Dataset excerpts =

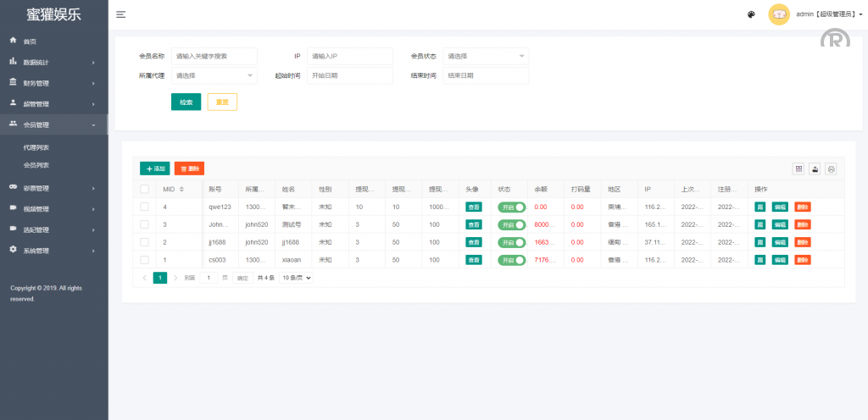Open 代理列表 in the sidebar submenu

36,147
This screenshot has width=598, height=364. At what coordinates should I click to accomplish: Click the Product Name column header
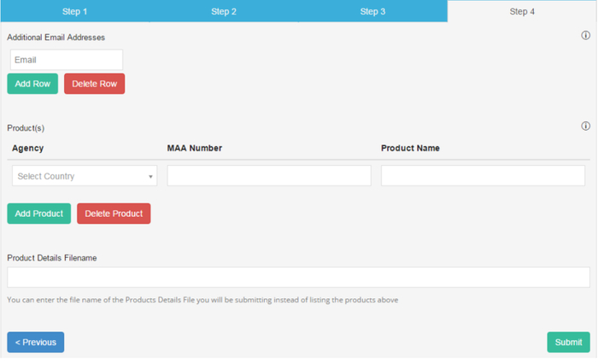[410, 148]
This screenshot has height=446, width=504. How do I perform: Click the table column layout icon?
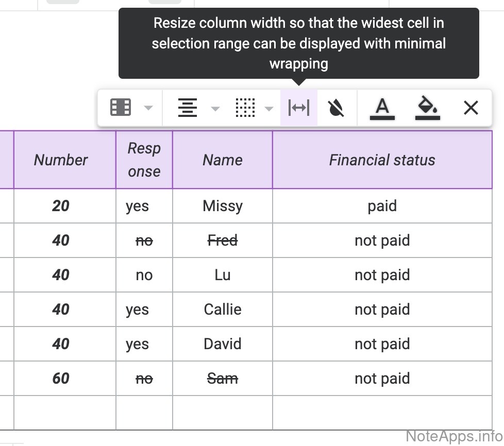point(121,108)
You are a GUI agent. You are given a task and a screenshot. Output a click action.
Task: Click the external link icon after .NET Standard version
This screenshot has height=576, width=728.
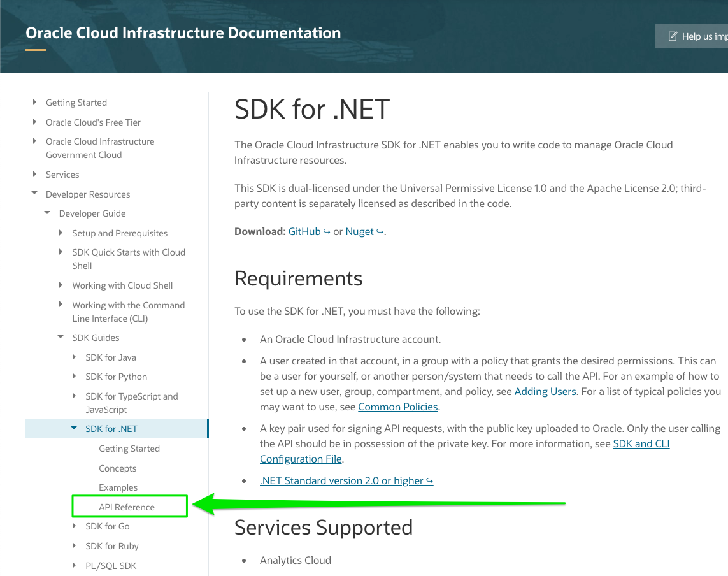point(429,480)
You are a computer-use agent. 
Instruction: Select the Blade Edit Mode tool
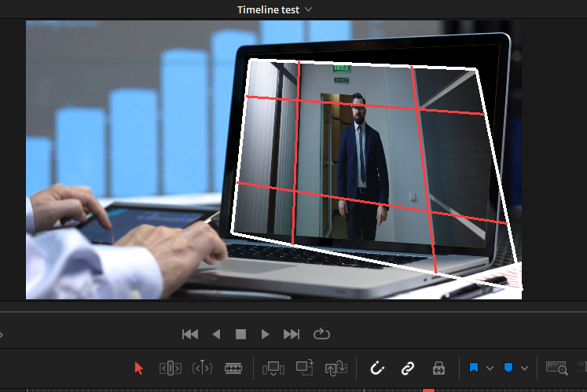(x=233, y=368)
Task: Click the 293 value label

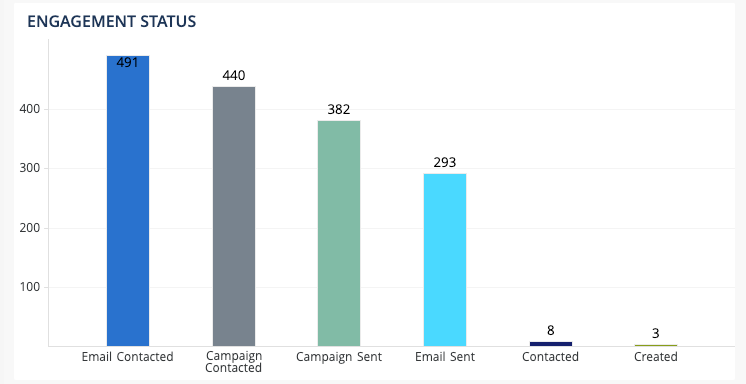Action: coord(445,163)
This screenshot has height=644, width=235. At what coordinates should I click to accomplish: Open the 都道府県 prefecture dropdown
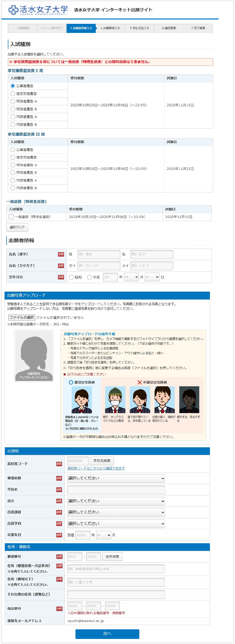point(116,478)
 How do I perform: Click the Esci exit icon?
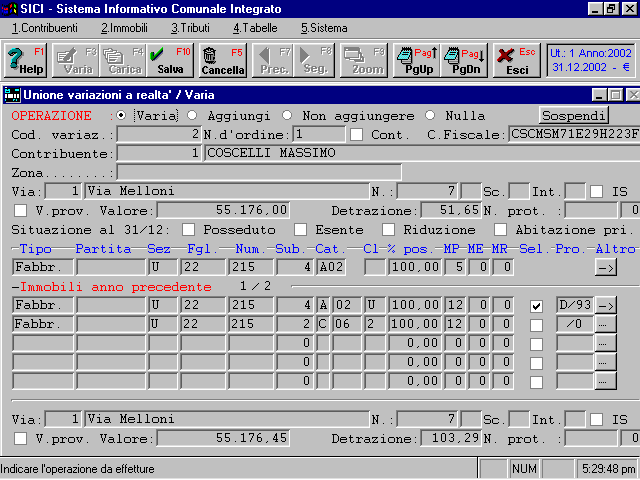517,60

Problem statement =
Copy every line of the records above that holds the word "agent".

Response to the task =
You are a GUI agent. You are given a task and a screenshot. Output a click action.
You are a computer-use agent. 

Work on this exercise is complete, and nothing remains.